The US Air Force's first Advanced EHF communications satellite was launched on Aug 14, 2010. AEHF 1 is a Lockheed Martin
A2100M satellite with a launch mass of around 6200 kg. The AEHF constellation's SHF and EHF communications payloads will replace
the Milstar satellite system launched in the 1990s.
AEHF 1's Lockheed Martin/ULA Atlas V launch vehicle AV-019 was a model 531 variant with three strapon solid motors; the
first burn of the Centaur upper stage reached a 167 x 1281 km x 27.8 deg orbit at 1121 UTC. Centaur restart at 1129 UTC pushed
AEHF 1 into a 221 x 50179 km x 22.2 deg deployment orbit. Large burns with the liquid bipropellant apogee thruster was intended
to raise the orbit initially followed by several months of burns from AEHF 1's Hall-thruster electric propulsion system. However,
the bipropellant thruster cannot be operated and instead a series of small burns with a lower thrust monopropellant hydrazine
engine, using the same hydrazine tank, will be needed.

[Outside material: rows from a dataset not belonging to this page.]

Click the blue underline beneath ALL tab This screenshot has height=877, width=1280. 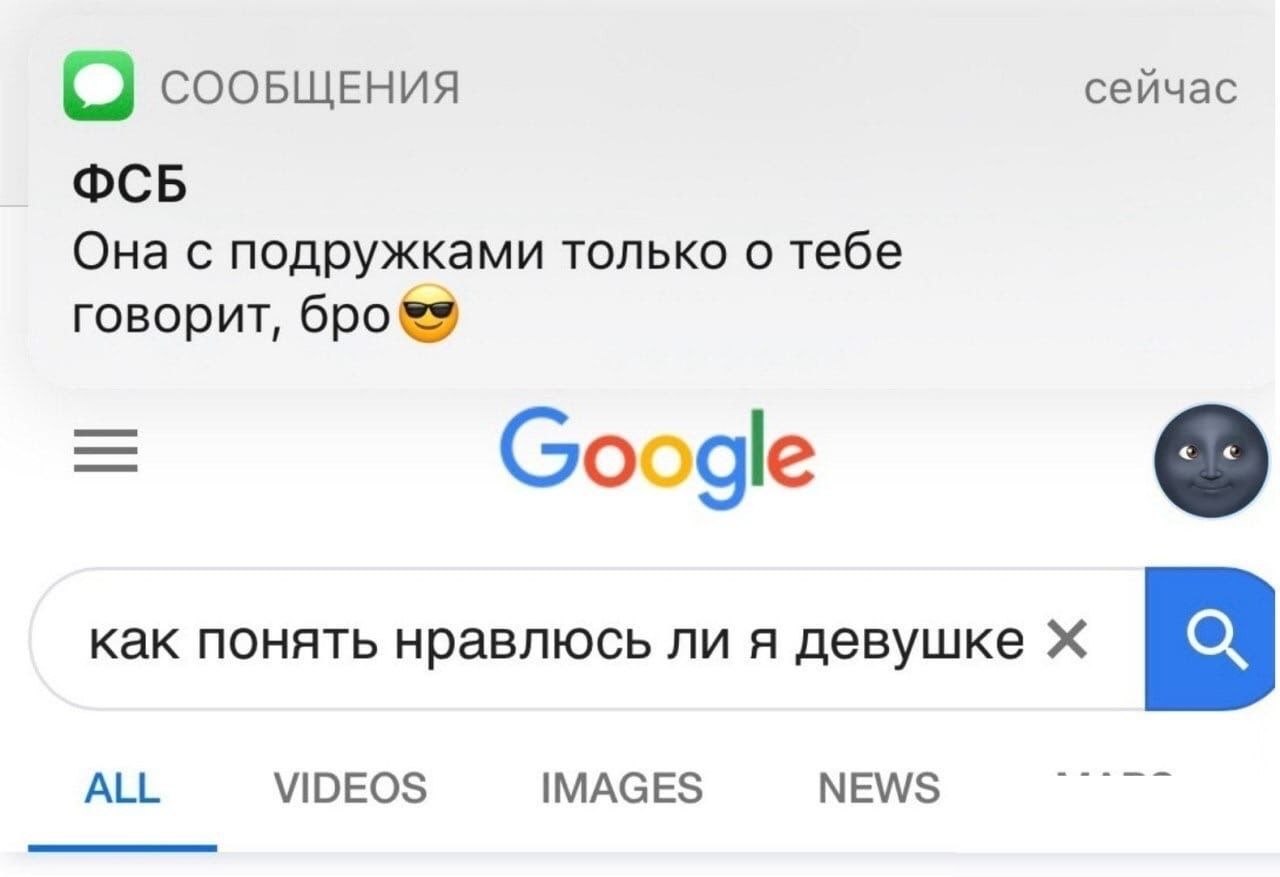click(122, 847)
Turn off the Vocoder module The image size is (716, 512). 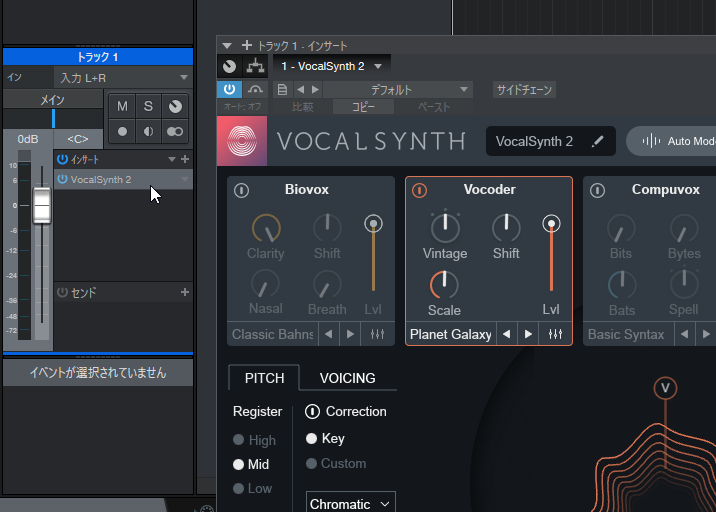[x=419, y=190]
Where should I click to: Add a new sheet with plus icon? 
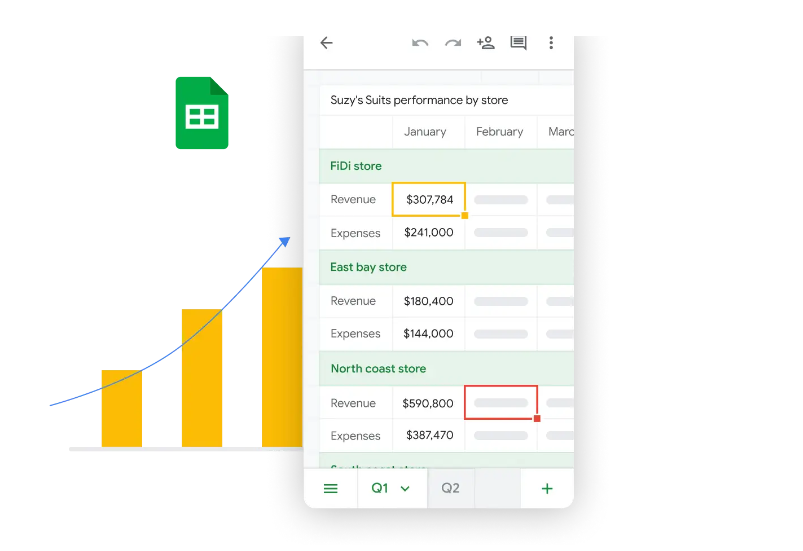pos(547,488)
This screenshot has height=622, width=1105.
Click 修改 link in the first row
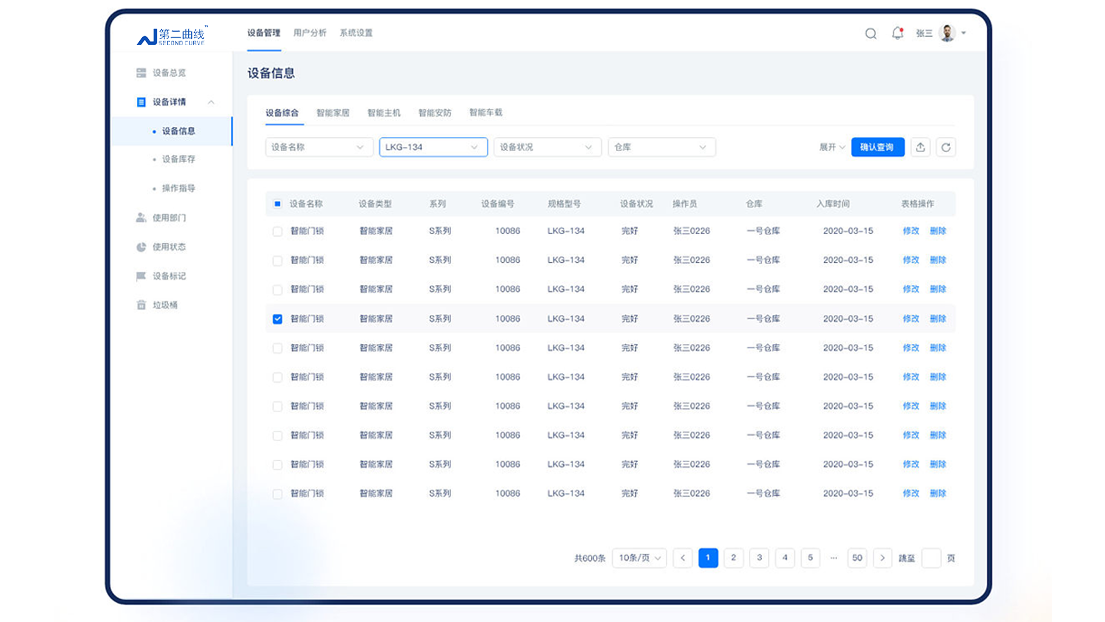[x=910, y=231]
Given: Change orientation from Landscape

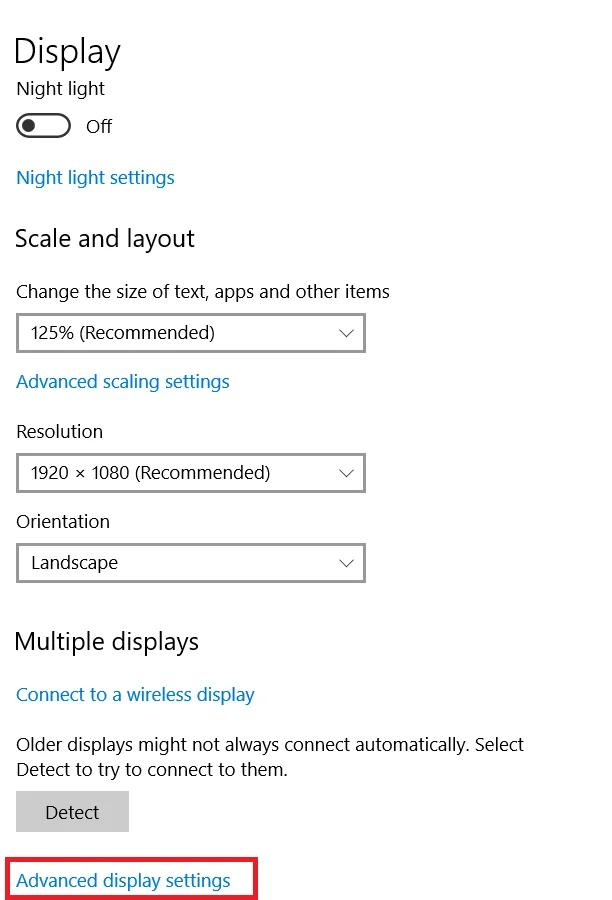Looking at the screenshot, I should click(190, 563).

Many A2100 class satellites have used AMPAC's LEROS 1 engine, but AEHF 1 uses a different brand of apogee thruster, the
BT-4 developed by Japan's IHI Aerospace. This thruster is also flown on Orbital's Star 2 satellites. Investigation has not yet
revealed whether the fault is in the thruster itself or some other part of the propulsion system that interacts with the thruster.
According to the SeeSat list, hobbyists have tracked AEHF following six hydrazine burns to date; on Sep 7, 2010 AEHF 1 was
in a 1146 x 49994 km x 20.0 deg orbit; on Sep 20 it was in a 4546 x 49981 km x 15.4 deg orbit.

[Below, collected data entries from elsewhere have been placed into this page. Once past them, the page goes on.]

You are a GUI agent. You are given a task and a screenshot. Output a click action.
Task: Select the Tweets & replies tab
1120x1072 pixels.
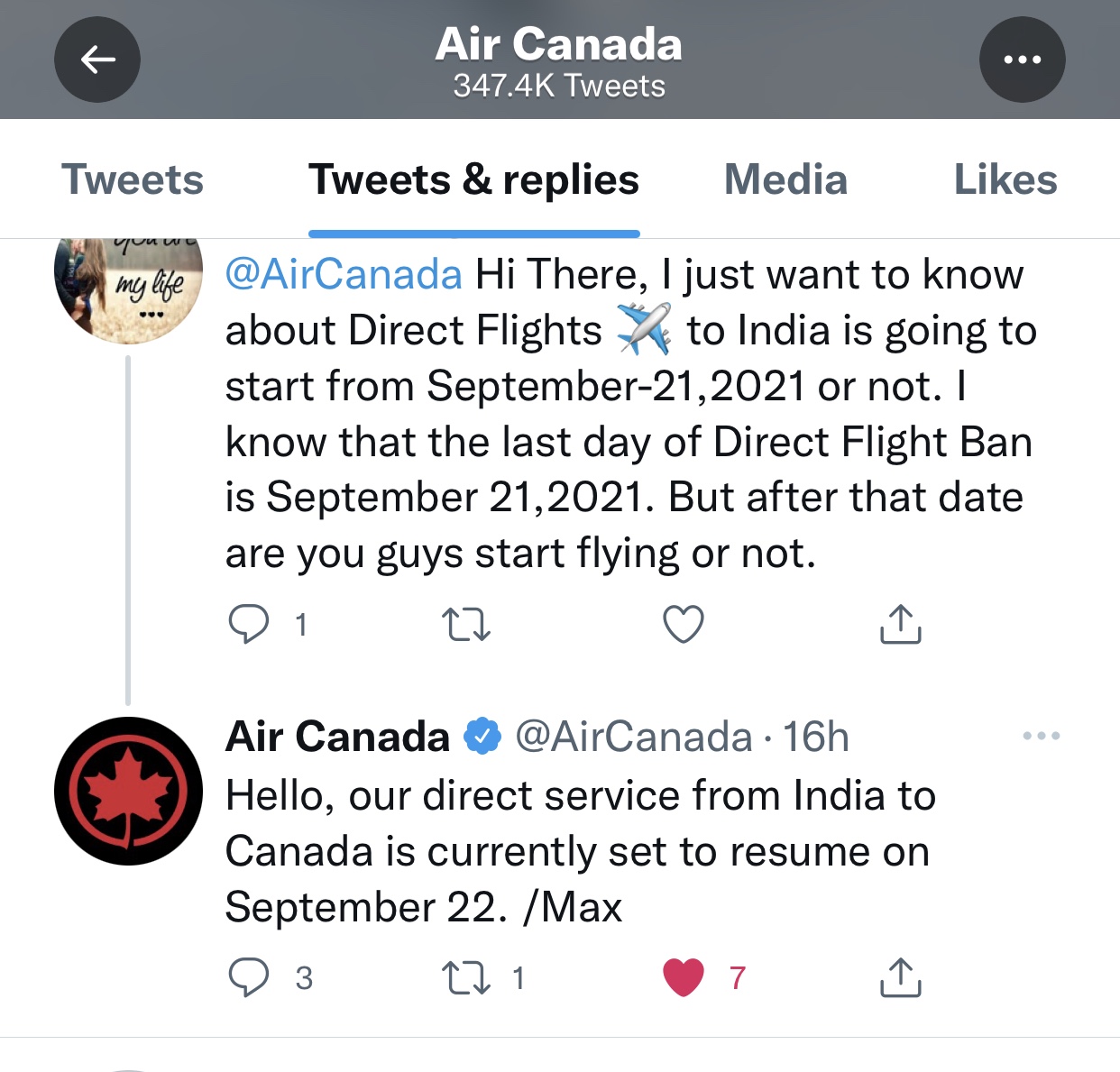(473, 179)
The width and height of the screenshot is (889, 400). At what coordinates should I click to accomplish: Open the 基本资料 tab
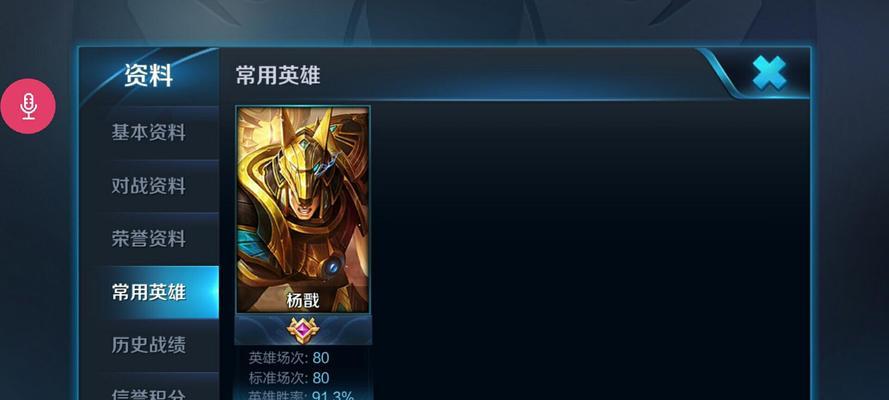[149, 133]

Constellation of 3 plus 1; will replace the Milstar system. This satellite's main engine failed right after launch, stranding
it in a transfer orbit. It may reach its GEO orbit by summer 2011.
During late March to late April, 2011 the US Air Force's AEHF 1
communications satellite raised its orbital period from 23 hours to 25
hours, passing briefly through the geosynchronous range. AEHF 1 was
launched in 2010 Aug to a supersynchronous transfer orbit of 249 x 50019
km x 22 deg; after failure of its main propulsion system, electric
thrusters have been used to slowly raise the orbit to its current 22923
x 51539 km x 7.1 deg. Once the perigee has been raised to the 35780 km
or so needed for geostationary orbit, the apogee will be lowered to
match and the satellite will return to geosynchronicity.

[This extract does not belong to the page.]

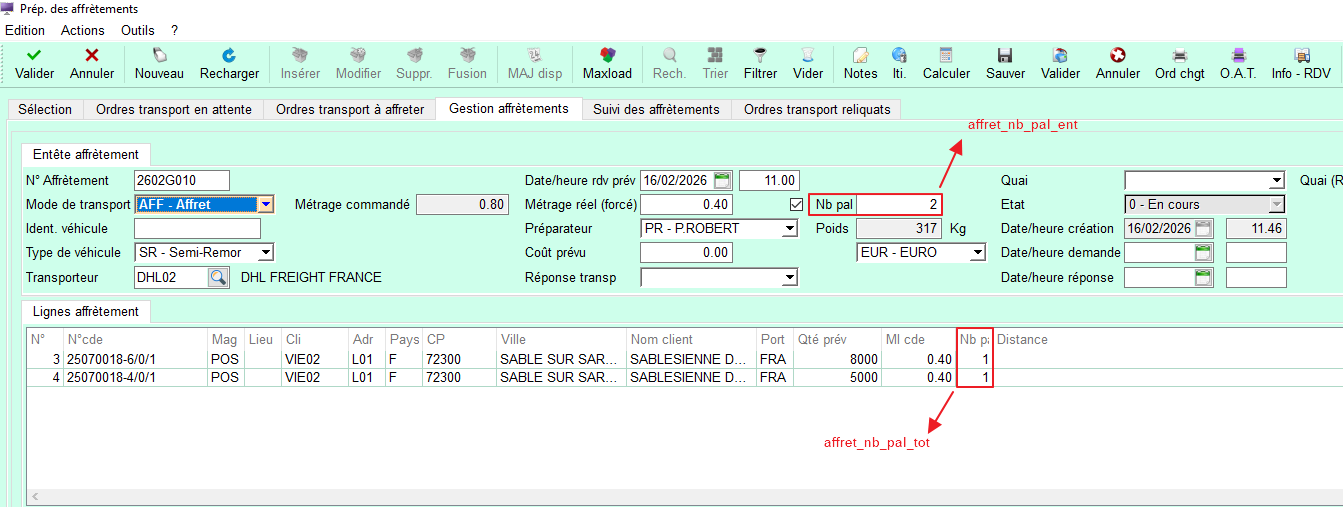This screenshot has width=1343, height=507.
Task: Click the transporteur search magnifier icon
Action: click(x=218, y=277)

AEHF-1, took nearly 17 months to achieve its final intended orbit, after debris in an onboard fuel-line impeded the use of its
main spacecraft engine. After some 500 firings of its small electrical maneuvering thrusters, the spacecraft team wound up
performing one of the great satellite rescues to date, as AEHF-1 was declared ready to enter service as of January 2012.